Кроме того, широко известным фактом является высокий профиль безопасности пантопразола. В отличие от других ИПП, пантопразол практически не оказывает влияния на фармакокинетику других препаратов, метаболизирующихся в печени системой цитохрома P450 [23, 24]. Это позволяет отдавать преимущество пантопразолу в случаях, когда необходимо назначать несколько препаратов со сходным путем метаболизма в печени, так как только в этом случае врач может быть уверен в отсутствии риска развития симптомов передозировки или уменьшении эффекта этих препаратов. В многочисленных работах показано, что пантопразол не оказывает влияния на метаболизм клопидогреля, глибенкламида, нифедипина, диазепама, диклофенака, карбамазепина, варфарина, теофиллина и других широко используемых препаратов. Это позволяет считать пантопразол наиболее безопасным ИПП [25–28].

Учитывая факты определенных преимуществ пантопразола над другими ИПП, а также явную зависимость эффективности эрадикационной терапии инфекции H. pylori от выраженности и длительности кислотоподавления в желудке, весьма актуальным представляется определение возможных преимуществ применения пантопразола при проведении антихеликобактерной терапии.

Целью исследования явилась сравнительная оценка эффективности эрадикационной терапии инфекции H. pylori у больных ЯБ двенадцатиперстной кишки при применении пантопразола (Зипантолы®) или дженериков омепразола в схеме тройной эрадикационной терапии I линии.

Материал и методы исследования

На базе гастроэнтерологического отделения ЦКБ № 2 им. Н. А. Семашко ОАО «РЖД» проведено открытое сравнительное проспективное исследование.

В исследование включено 105 пациентов с ЯБ двенадцатиперстной кишки, ассоциированной с H. pylori, в возрасте от 18 до 60 лет (средний возраст составил 42,4 ± 1,3 года), в том числе 46 (43,8%) женщин и 59 (56,2%) мужчин.
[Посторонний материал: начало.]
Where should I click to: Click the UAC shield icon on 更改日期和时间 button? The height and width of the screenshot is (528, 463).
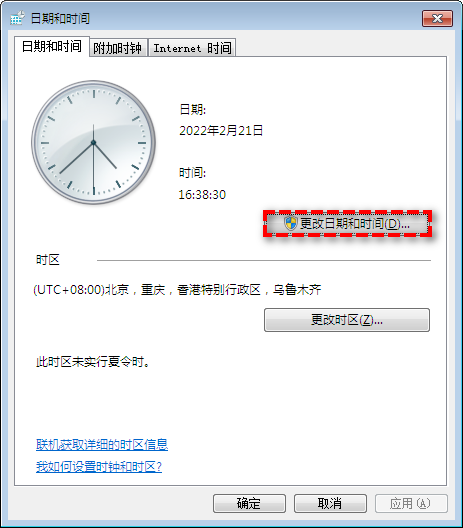coord(291,223)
В зависимости от назначаемой терапии пациентов с ЯБ методом конвертов рандомизировали на две группы:

  • 1 группа (ПАК): 35 пациентов, которым были назначены пантопразол (Зипантола®), амоксициллин, кларитромицин (Кларексид®) в стандартных дозировках в течение 7 дней (табл. 1).
  • 2 группа (ОАК): 70 пациентов, которым были назначены омепразол, амоксициллин, кларитромицин (Кларексид®) в стандартных дозировках в течение 7 дней (табл. 1).

После окончания однонедельного курса терапии разрешалось принимать антацидные средства, если сохранялись болевой и/или диспепсический синдромы.

Дизайн исследования предусматривал три исследовательские точки, представленные в табл. 1, — первичный скрининг и включение в исследование, курс эрадикационной терапии в течение 7 дней, последующий период наблюдения в течение 6–8 недель с обязательным контролем эрадикации. Кроме того, большинство больных также были обследованы на 3–4 неделе от начала лечения с целью контроля рубцевания язв в объеме контрольной эзофагогастродуоденоскопии (ЭГДС).

Критерии включения в исследование:

  • наличие одной или более дуоденальных язв (вне зависимости от размера) по данным ЭГДС;
  • подтвержденное наличие H. pylori;
  • подписанное информированное согласие на участие в исследовании.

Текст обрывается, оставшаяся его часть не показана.